LM: Hmm… I haven’t found him or her quite yet. But really, sometimes I’ll just see someone and I feel like I need to paint them. It’s very particular, but I can’t precisely articulate what the “requirements” are.

MA: You volunteer every Sunday at Asheville Prison Books in your hometown of Asheville. What about that charity compelled you to start working with them?

LM: Education and literacy are one of the most valuable tools that can allow a black American child of the American public school system to transcend the cradle-to-prison pipeline that they are statistically on track to follow. Prison Books is an extension of that, reaching men and women who are seeking the freedom of knowledge that they weren’t given as a child. That’s important to me.

MA: What are the three stereotypes you’re confronted with when people find out you’re from the south?

LM: I’m not sure. I guess a lot of people think I should have a country accent. But I live in a little “progressive” niche of North Carolina. This article listed Asheville as the 3rd most hipster city in the US. On the other hand, I would say people in Asheville have subconscious stereotypes or biases against Black people, and that is one of the reasons my passions are based upon racial equality and respect for the Black community. What’s funny though is that Don Yelton, the man who was interviewed not too long ago on The Daily Show is from my county, Buncombe County, and the episode was filmed in my town.

MA: Finish this sentence: Growing up in North Carolina has _________ my art.

LM: Informed.

MA: Besides painting, do you have any other hidden talents?

LM: I used to want to be a fashion designer (even though I’m not very good at sewing). You could say I have academic talent, or more so I strong work ethic.

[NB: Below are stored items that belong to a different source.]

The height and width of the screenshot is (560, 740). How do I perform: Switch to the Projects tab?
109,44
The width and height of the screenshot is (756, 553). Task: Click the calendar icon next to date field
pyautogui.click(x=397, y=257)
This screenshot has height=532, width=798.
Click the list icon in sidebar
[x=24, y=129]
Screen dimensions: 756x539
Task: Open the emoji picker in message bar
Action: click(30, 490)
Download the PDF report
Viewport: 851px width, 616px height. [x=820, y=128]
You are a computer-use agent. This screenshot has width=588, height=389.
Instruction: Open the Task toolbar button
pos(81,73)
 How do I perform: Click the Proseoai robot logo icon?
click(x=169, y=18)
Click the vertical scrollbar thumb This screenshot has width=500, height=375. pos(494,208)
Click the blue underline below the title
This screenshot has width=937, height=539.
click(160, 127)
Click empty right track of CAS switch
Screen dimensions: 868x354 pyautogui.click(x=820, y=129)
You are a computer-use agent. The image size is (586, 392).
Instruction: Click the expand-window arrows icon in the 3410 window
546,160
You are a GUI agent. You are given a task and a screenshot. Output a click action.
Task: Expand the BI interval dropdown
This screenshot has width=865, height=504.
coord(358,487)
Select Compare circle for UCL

MA: What’s your favorite quote or motto?

LM: Countee Cullen once said it is the “definite duty…[of] Blacks to raise a great hue and cry against misrepresentations” and to “supersede their individual prerogative without denying those rights.” That’s really inspiring for me. 

MA: If I could be featured in any museum, it’d be ________.

LM: The streets. If I wasn’t too scared of being caught—lame, I know—I’d spread my art all over the world, directly to the people, like Basquiat or Banksy.